Disclaimer:  Downloading copyrighted music is illegal, blah, blah, blah.  You guys already know this.  Let's begin, shall we?

YouTube has become one of the biggest resources to find music on the Internet these days.  Which is odd, since it started as a video-sharing community.  This becomes more apparent as time goes on in this age of social media, as people continue to post music videos they like on Facebook and other communities to share with friends and family.  Recording artists and labels have even begun to do this themselves in the form of lyric videos and preview clips, harnessing the power of sharing through the Internet to get their product out there and noticed.

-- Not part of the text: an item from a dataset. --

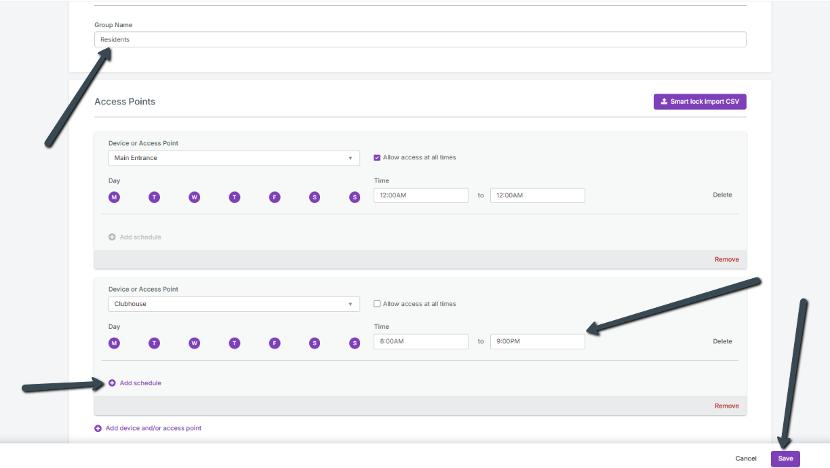Image resolution: width=830 pixels, height=468 pixels.
Task: Remove the Main Entrance access point
Action: pyautogui.click(x=726, y=259)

I listen to a lot of chiptunes and ambient music, two less-than-mainstream genres of music.  You could argue that they are getting more popular due to the advent of social media and sharing, but for a while, it was hard to find anything of the sort.  YouTube has made that easier.  Whether it is live performances, one- or two-hour mixes, remixes, covers, etc., you can find pretty much anything now, and YouTube is a great starting point in looking for it.

It didn't take long for people to figure out how to strip the music from these videos and save them as MP3 files so they could burn them to CD and listen to them any time they wanted to.  Various websites have popped up that allow you to simply copy and paste a URL to a YouTube video, click a button, and download it as a MP3, allowing for an easy method in gaining new music.

I used these sites for a while, but I soon found myself tiring of the various pop-up ads, flashing "CLICK HERE!" buttons, bandwidth limitations, etc.  Some of them didn't even work properly.  Most sites I found were just trying to make a quick buck off of everyday computer users who just wanted their music.  Thankfully, I found a solution in youtube-dl, a public-domain application in which you could download music from YouTube, SoundCloud, and other sites, using the same method of URL-pasting, only without all of the annoying ads.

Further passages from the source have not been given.